RECORDING A - Hmmm.......it did nothing for me except frustrate me. It's smooth and beautifully played in parts but it's also bloated, occasionally schmaltzy, over-romanticised and leaden too. Far too broad a reading and not the kind of performance of Sibelius I enjoy. I can probably guess who this is.

RECORDING B - Much better and polar opposite of recording A. Lovely raspy brass (maybe a clue to where this recording comes from?) and alert strings. This isnt cool Nordic Sibelius, this is edge of the seat Sibelius. Tempi are fairly fast, and although there's some intonation issues in the woodwinds you cant help enjoying such an energetic performance. Enjoyed this one. Its not a performance I own but it's an old-school one i rather like. Couldnt listen to it as much as some of my Sibelius but as a one-off its a thumbs up.

RECORDING C - Theres a nice Nordic feel to this performance and its imbued with a darkness that i like but I found that my mind was wandering in places. Good performance but lacks the fire of B and it's too broad for a performance of the 1st. Reminded me of a set I own (and which is ok) so i may just go and check to see if this is his set.

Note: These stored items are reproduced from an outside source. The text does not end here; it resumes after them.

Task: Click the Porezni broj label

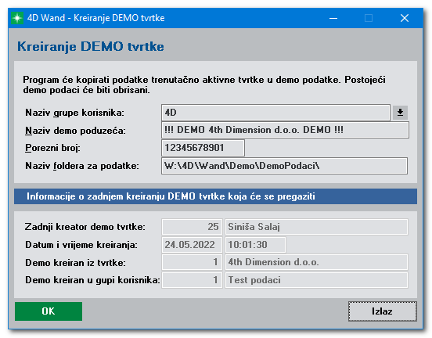Action: (52, 148)
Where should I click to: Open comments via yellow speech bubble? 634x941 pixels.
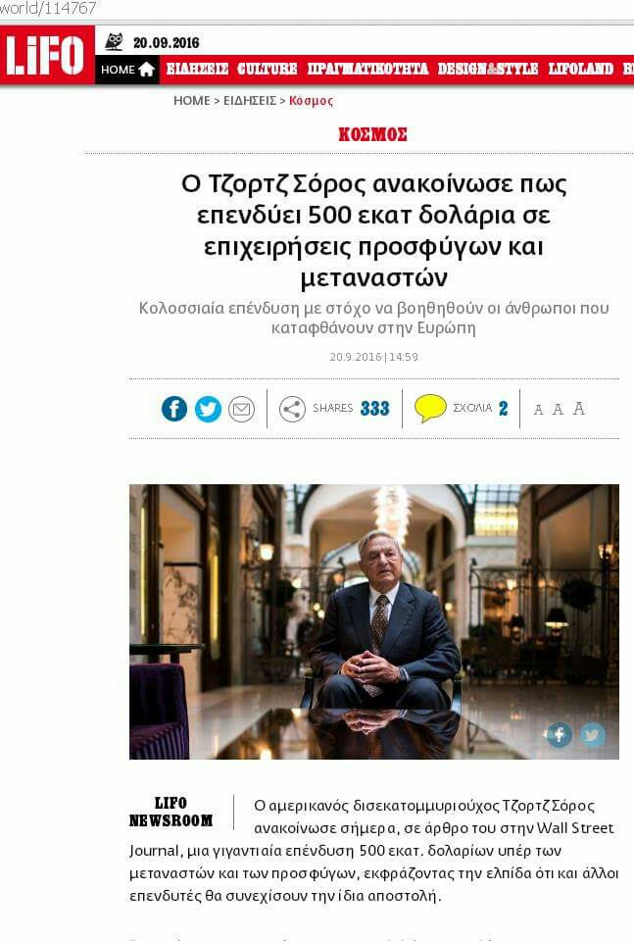(x=430, y=408)
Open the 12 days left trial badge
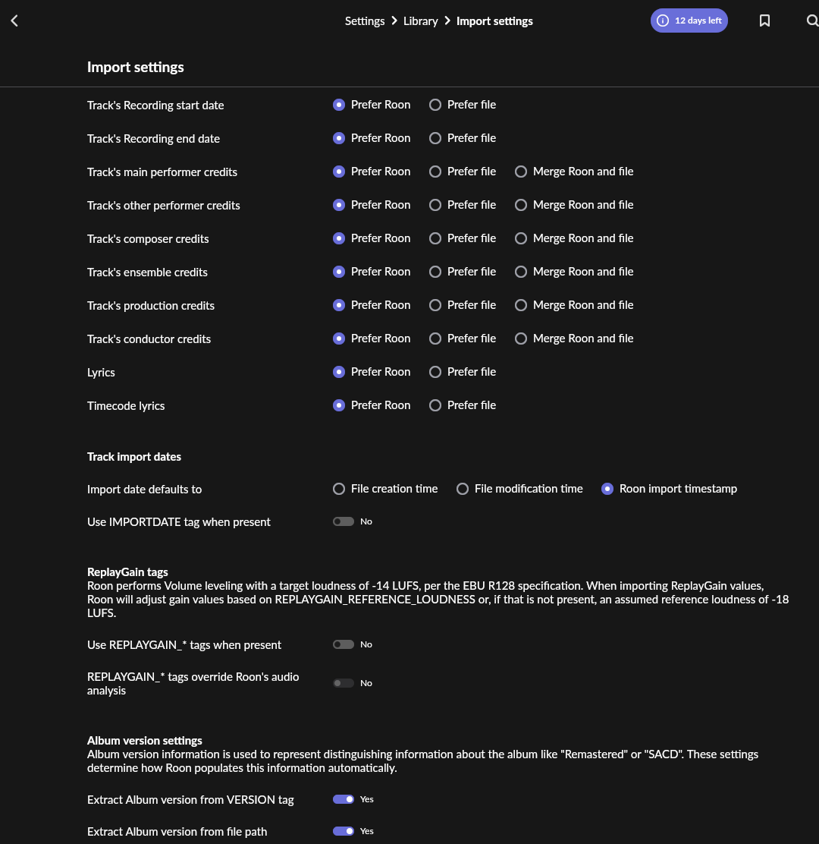This screenshot has width=819, height=844. [698, 21]
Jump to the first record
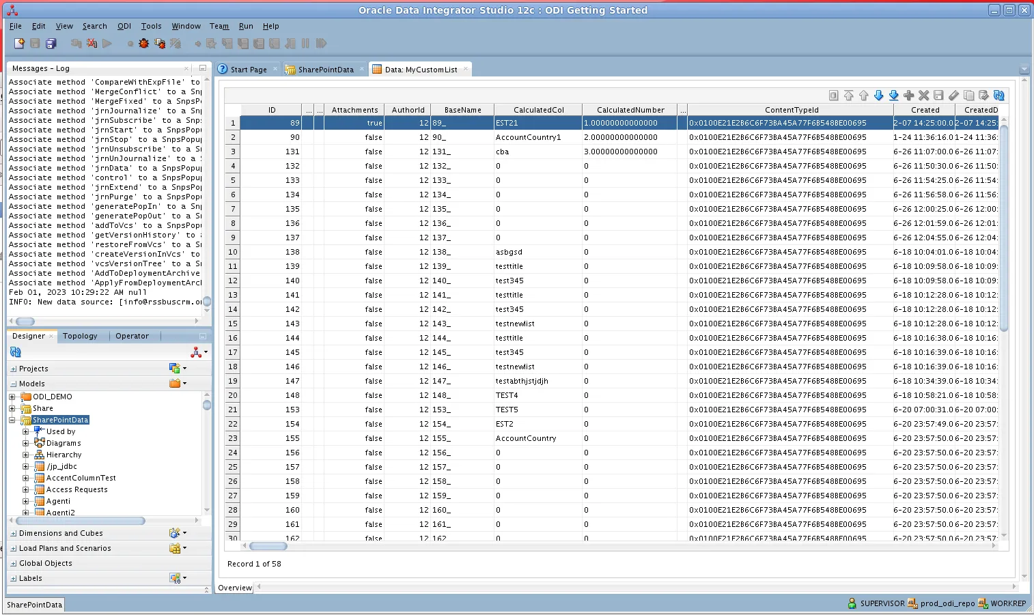1034x615 pixels. [848, 96]
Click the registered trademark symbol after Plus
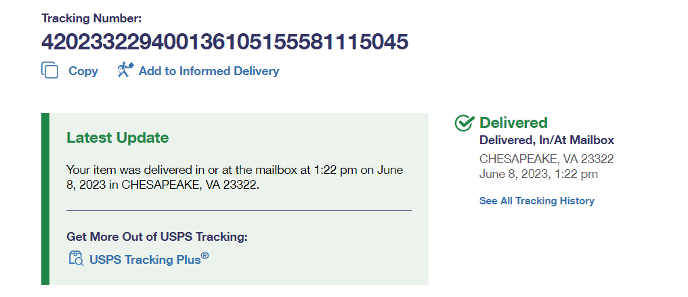Image resolution: width=688 pixels, height=297 pixels. click(x=205, y=255)

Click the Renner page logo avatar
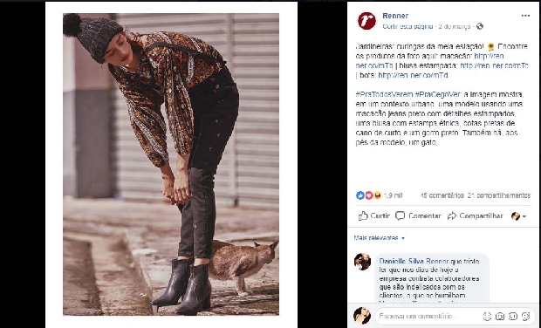click(x=366, y=21)
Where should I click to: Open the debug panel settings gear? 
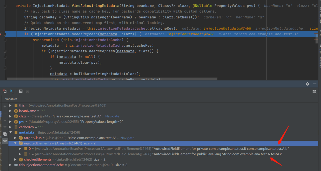click(x=307, y=84)
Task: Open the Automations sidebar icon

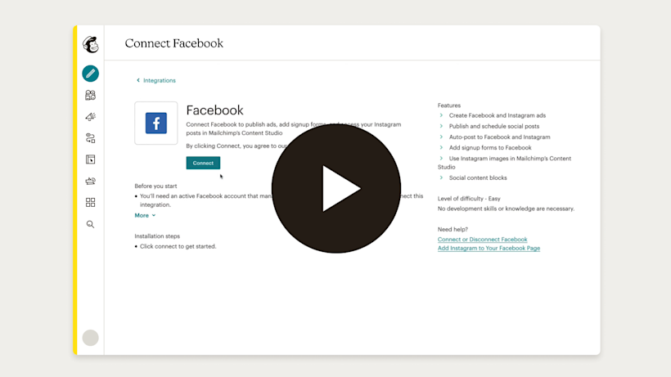Action: point(91,138)
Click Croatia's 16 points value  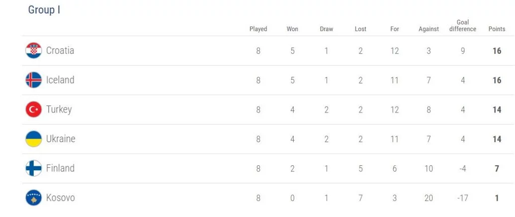tap(497, 51)
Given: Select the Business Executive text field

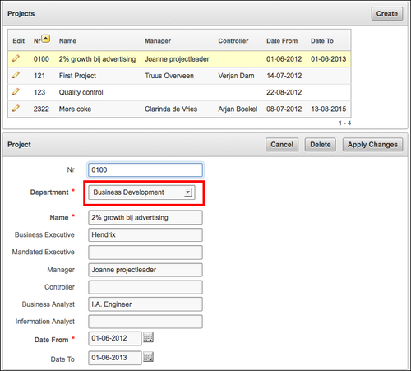Looking at the screenshot, I should point(145,235).
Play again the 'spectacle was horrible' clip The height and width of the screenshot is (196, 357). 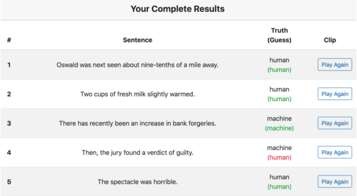click(x=335, y=182)
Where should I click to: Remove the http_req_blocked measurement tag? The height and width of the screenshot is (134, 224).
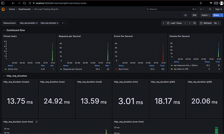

RECORDING D - Obviously live. This performance is marred by a poor acoustic or recording but its pleasant enough and the musicians obviously love the symphony (even if some of their playing is not top rank). Warm, well-balanced performance but I felt it lacked drama in places. I'm guessing that this is a newer recording with a younger conductor and lesser known orchestra.

Final rank B - C - D - A


----------



## MatthewWeflen (Jan 24, 2019)

In the main, I concur with this analysis. My ranking will have to wait, though.


----------



## Becca (Feb 5, 2015)

So far all of them have annoyed me in one way or another! Having said that, and needing to go back to a couple of them, my first reaction and ordering is:

D - despite the fast tempi
C - despite the slow tempi
A - maybe
B - seems a bit to slick, too heavily string balanced

I have a suspicion that I know one of them but it is a comparison not a guess the conductor so (at least this time) I will defer guessing!


----------



## MatthewWeflen (Jan 24, 2019)

Well, my ranking would be B-D-A-C. With that said, I actually enjoyed all of them! I find things to like in each one. None felt unlistenable to me, and I thought each offered a creditable and interesting Sibelius.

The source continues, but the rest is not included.